SUPPLIED INFORMATION:

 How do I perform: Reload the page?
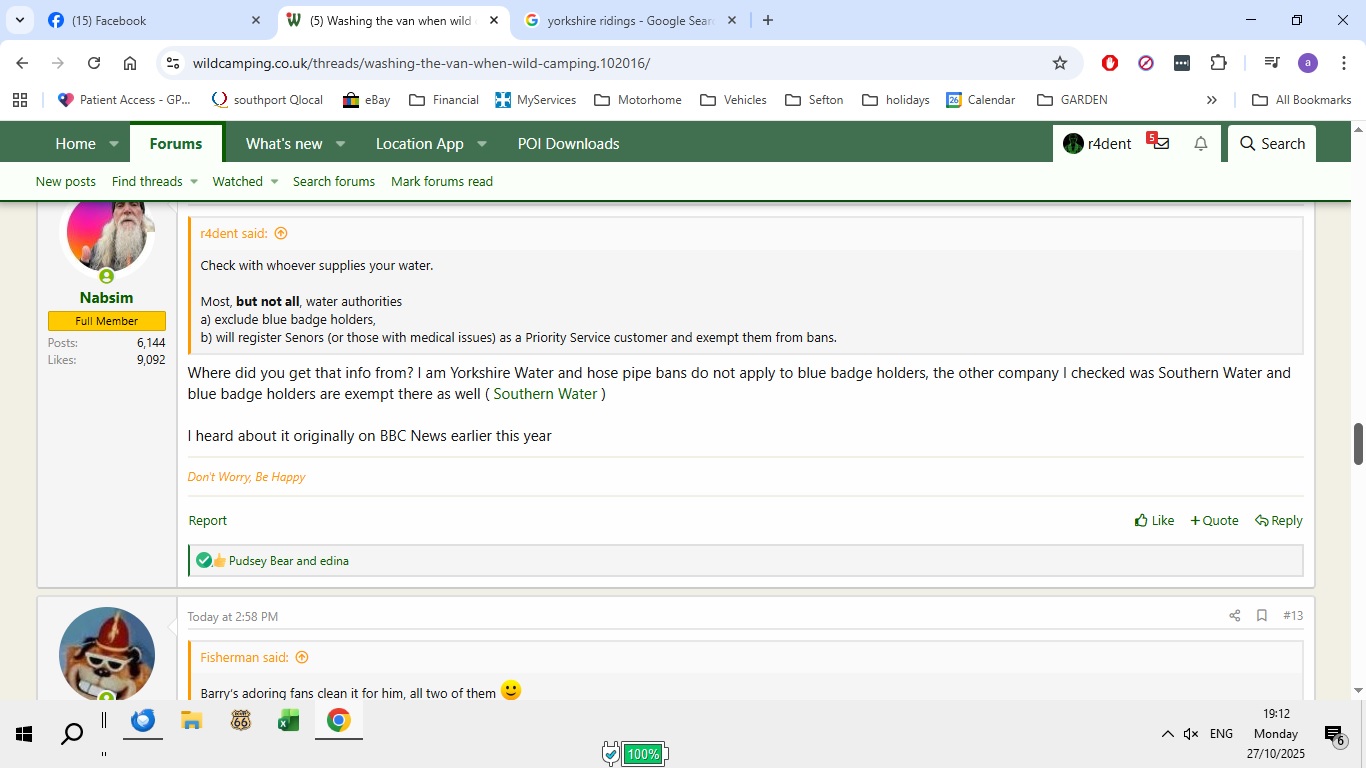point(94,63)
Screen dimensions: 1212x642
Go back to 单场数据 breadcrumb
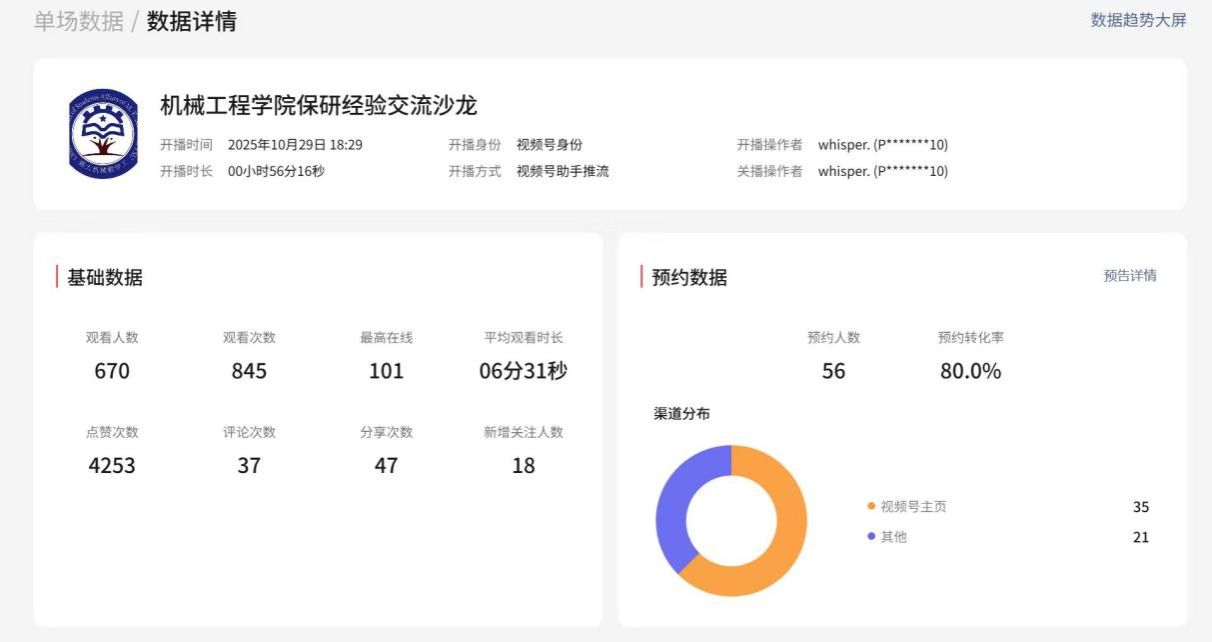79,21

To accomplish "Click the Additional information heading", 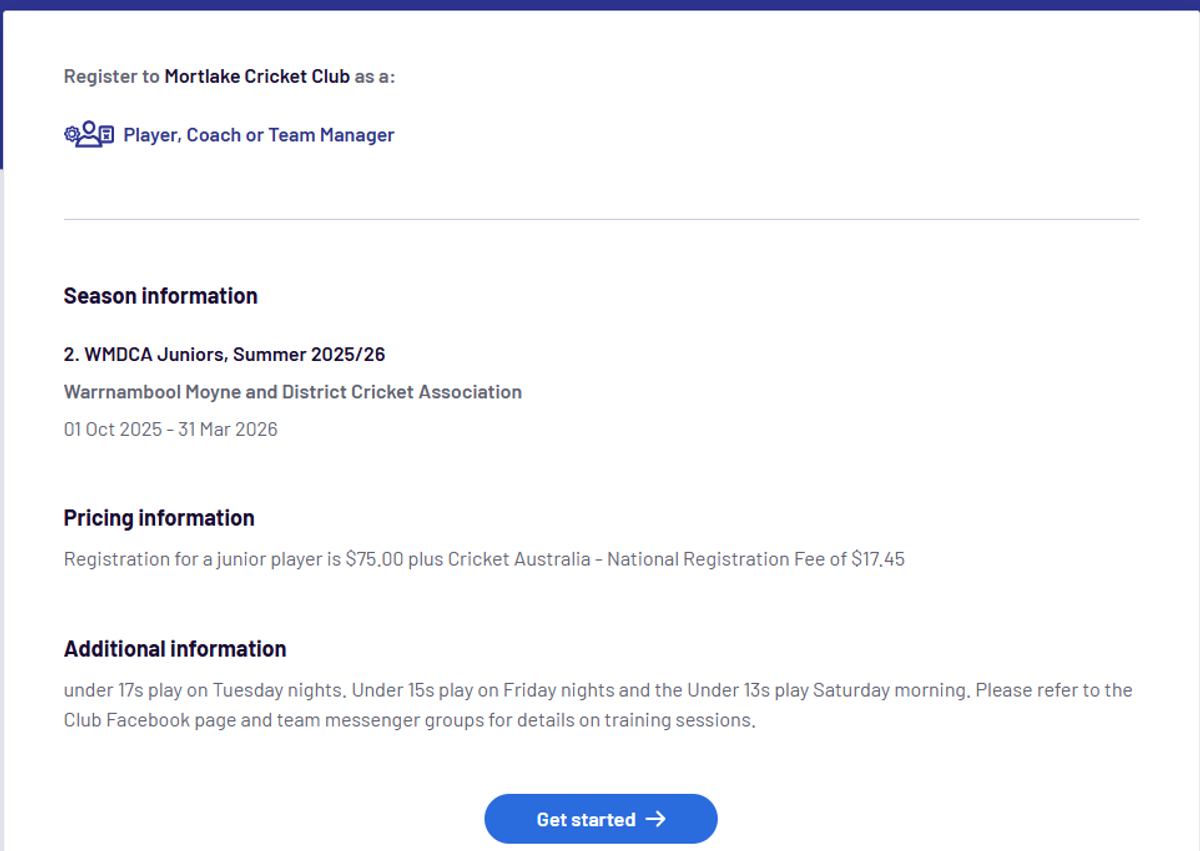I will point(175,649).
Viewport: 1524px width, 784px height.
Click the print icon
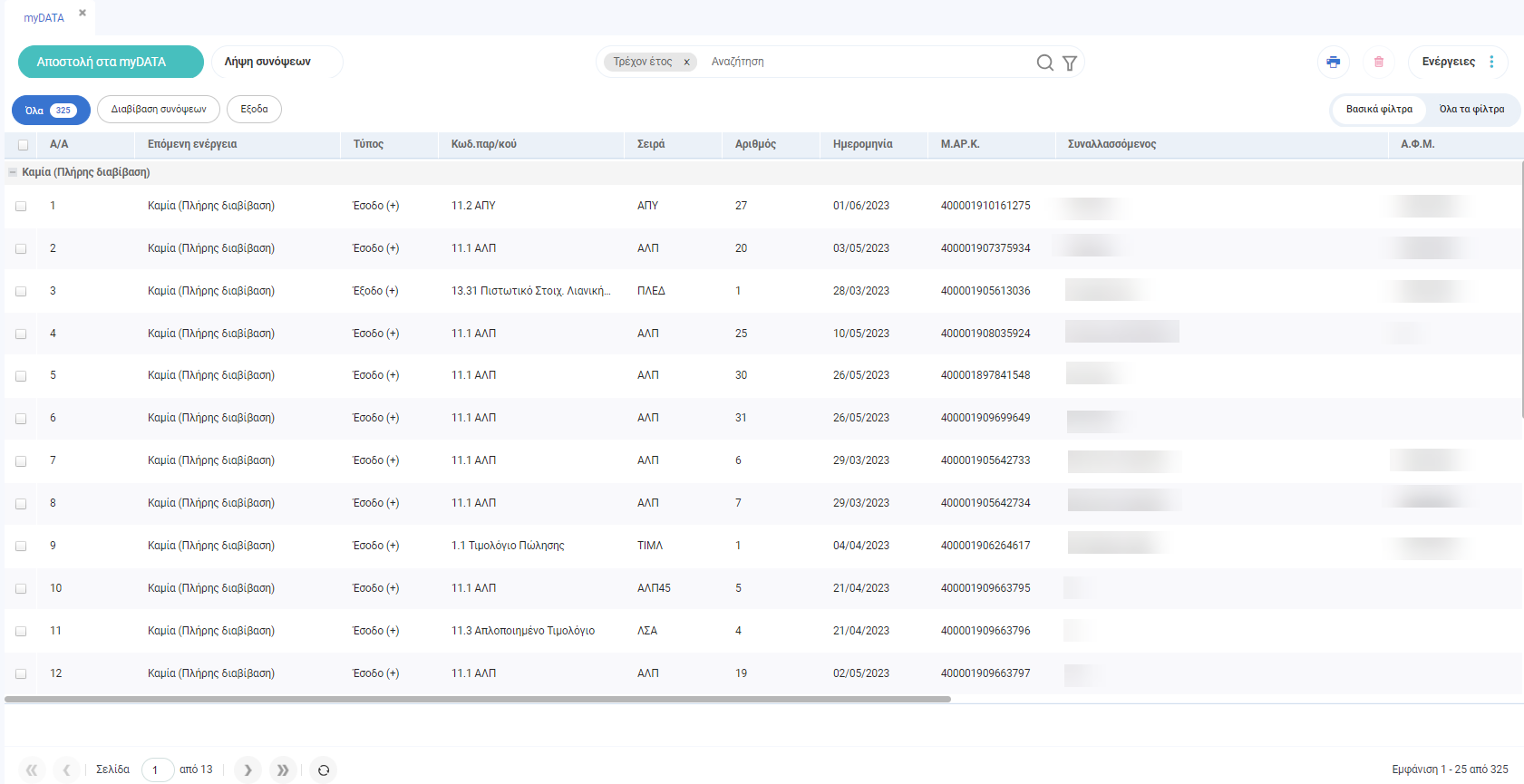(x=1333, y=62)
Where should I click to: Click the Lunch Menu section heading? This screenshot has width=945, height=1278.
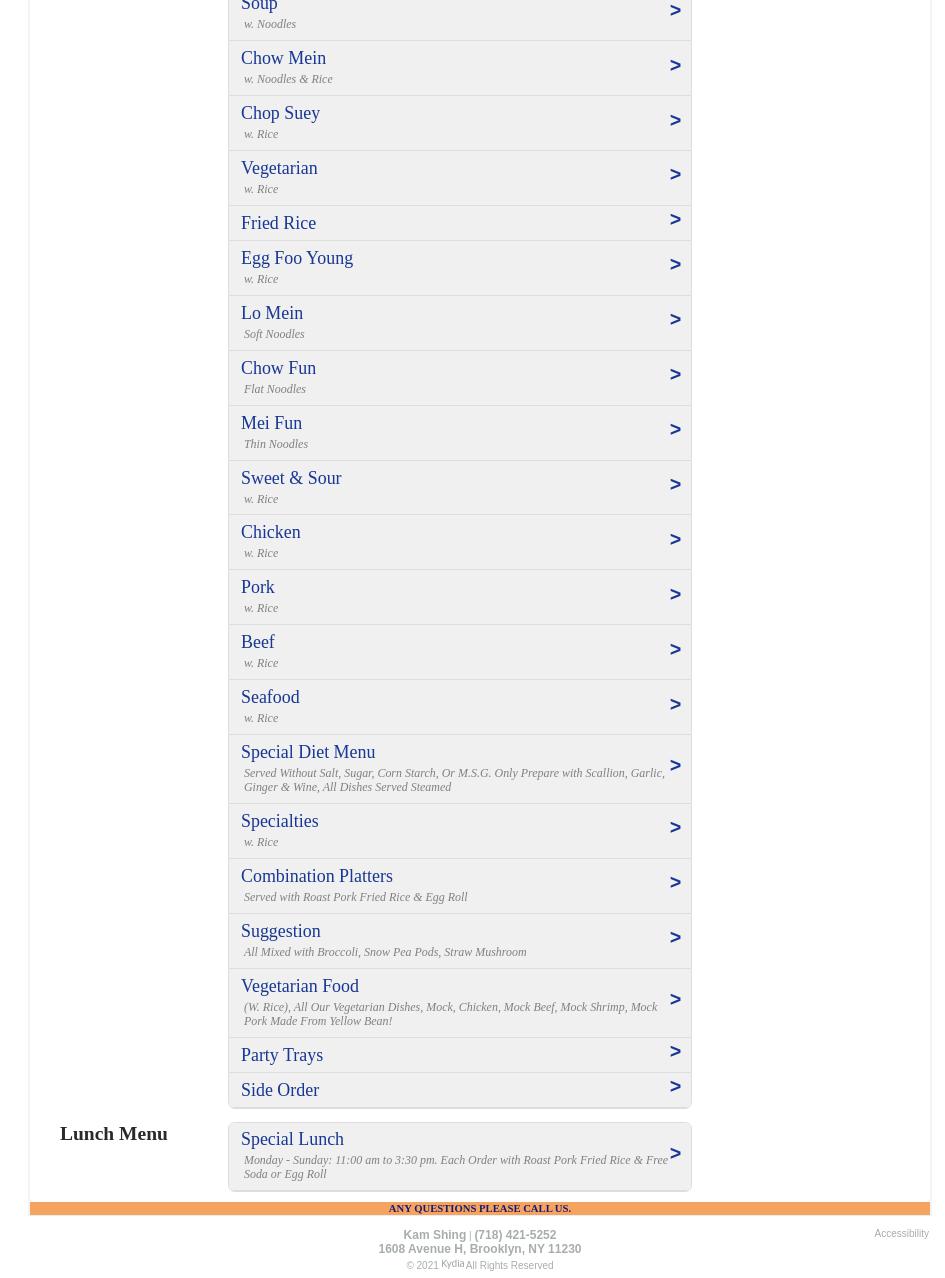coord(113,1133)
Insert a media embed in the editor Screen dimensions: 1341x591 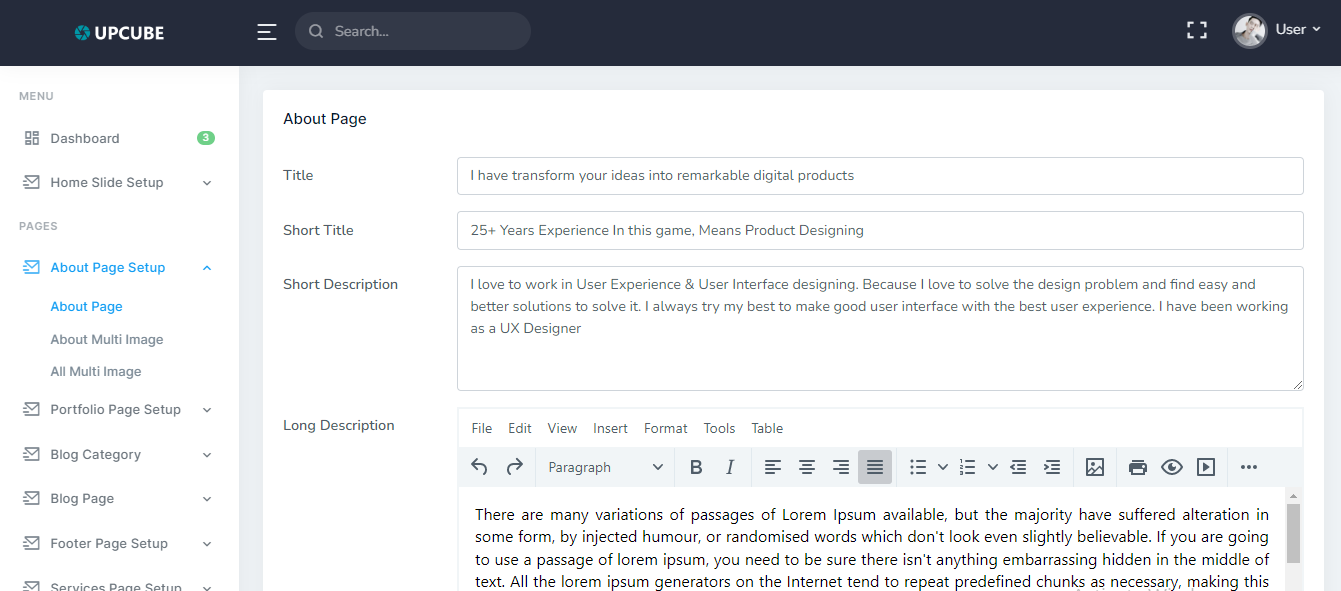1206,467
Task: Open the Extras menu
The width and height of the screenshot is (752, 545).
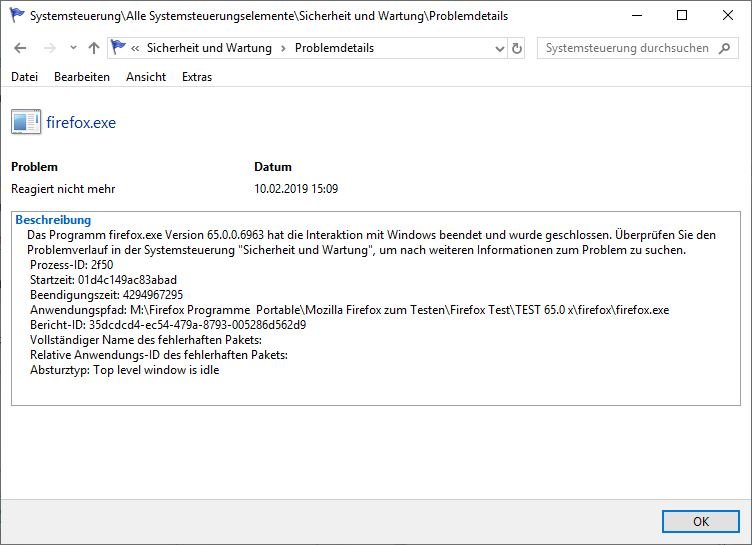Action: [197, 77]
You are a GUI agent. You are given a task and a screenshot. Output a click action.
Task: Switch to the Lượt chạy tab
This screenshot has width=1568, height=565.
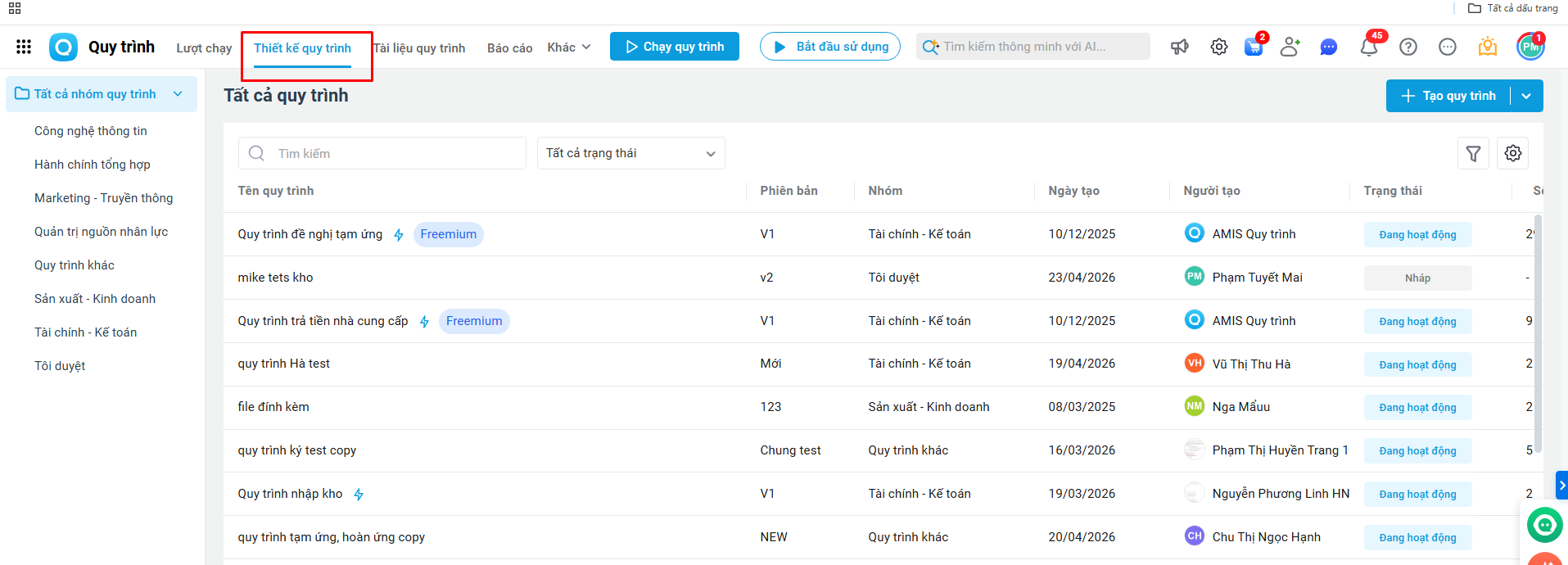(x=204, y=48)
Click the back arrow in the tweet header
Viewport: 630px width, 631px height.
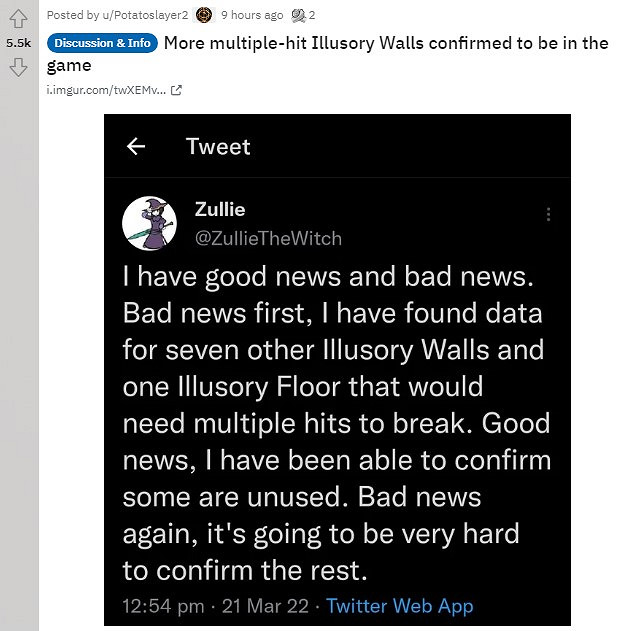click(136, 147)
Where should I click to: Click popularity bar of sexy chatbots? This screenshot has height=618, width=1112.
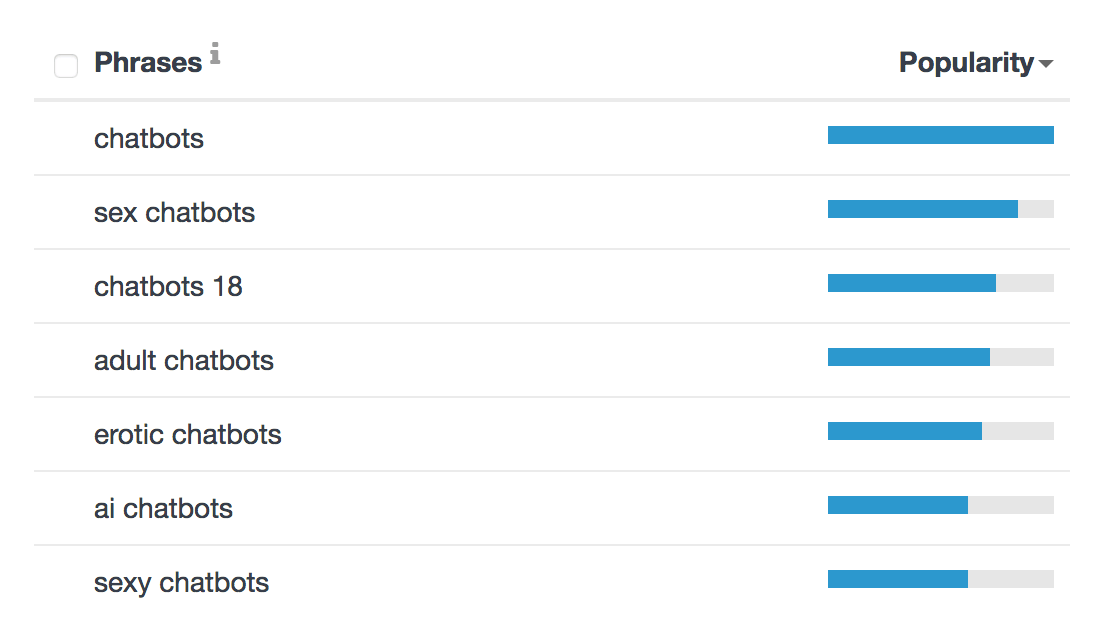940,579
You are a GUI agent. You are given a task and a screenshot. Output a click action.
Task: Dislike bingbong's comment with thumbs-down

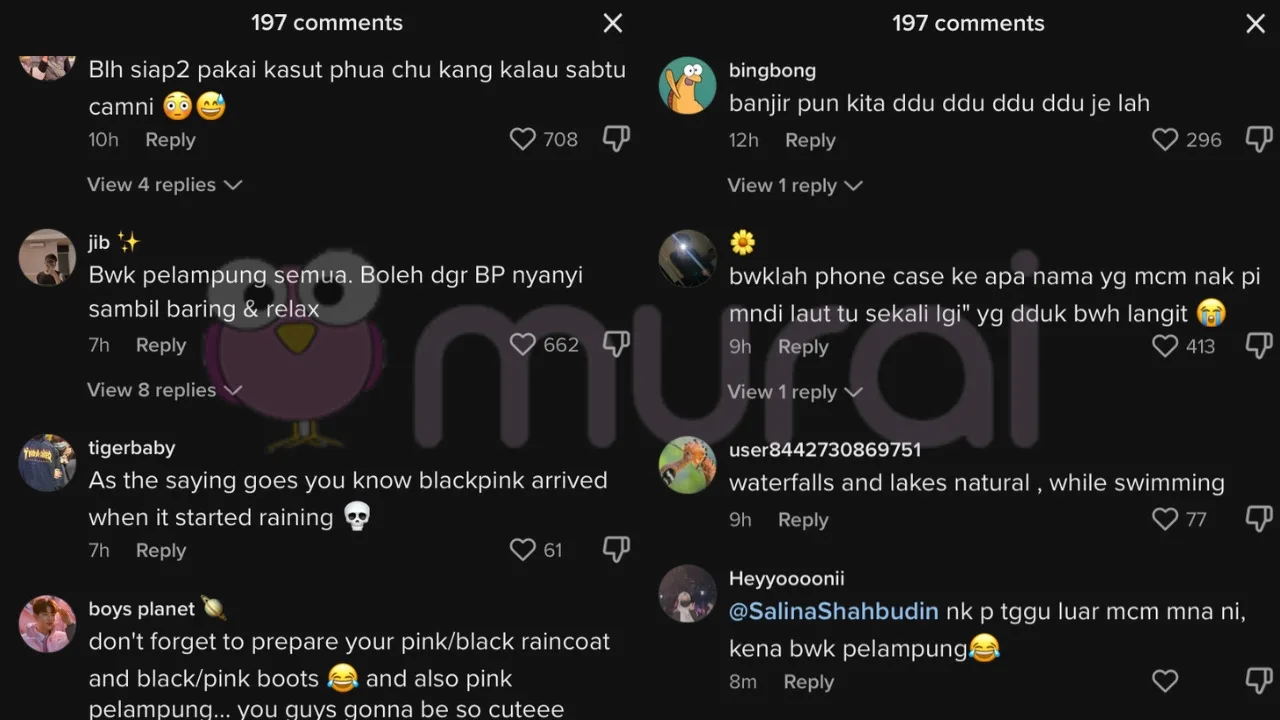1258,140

TASK INSTRUCTIONS:
Above are the records; set down exactly the lines from the line containing "Where should I click to: Click popularity" through their last line, leaving every picture out.

ANSWER TO THIS TASK:
Where should I click to: Click popularity bar of sexy chatbots? This screenshot has height=618, width=1112.
940,579
You are a GUI agent. You are given a task and a screenshot. Output a click action.
Task: Dislike bingbong's comment with thumbs-down

1258,140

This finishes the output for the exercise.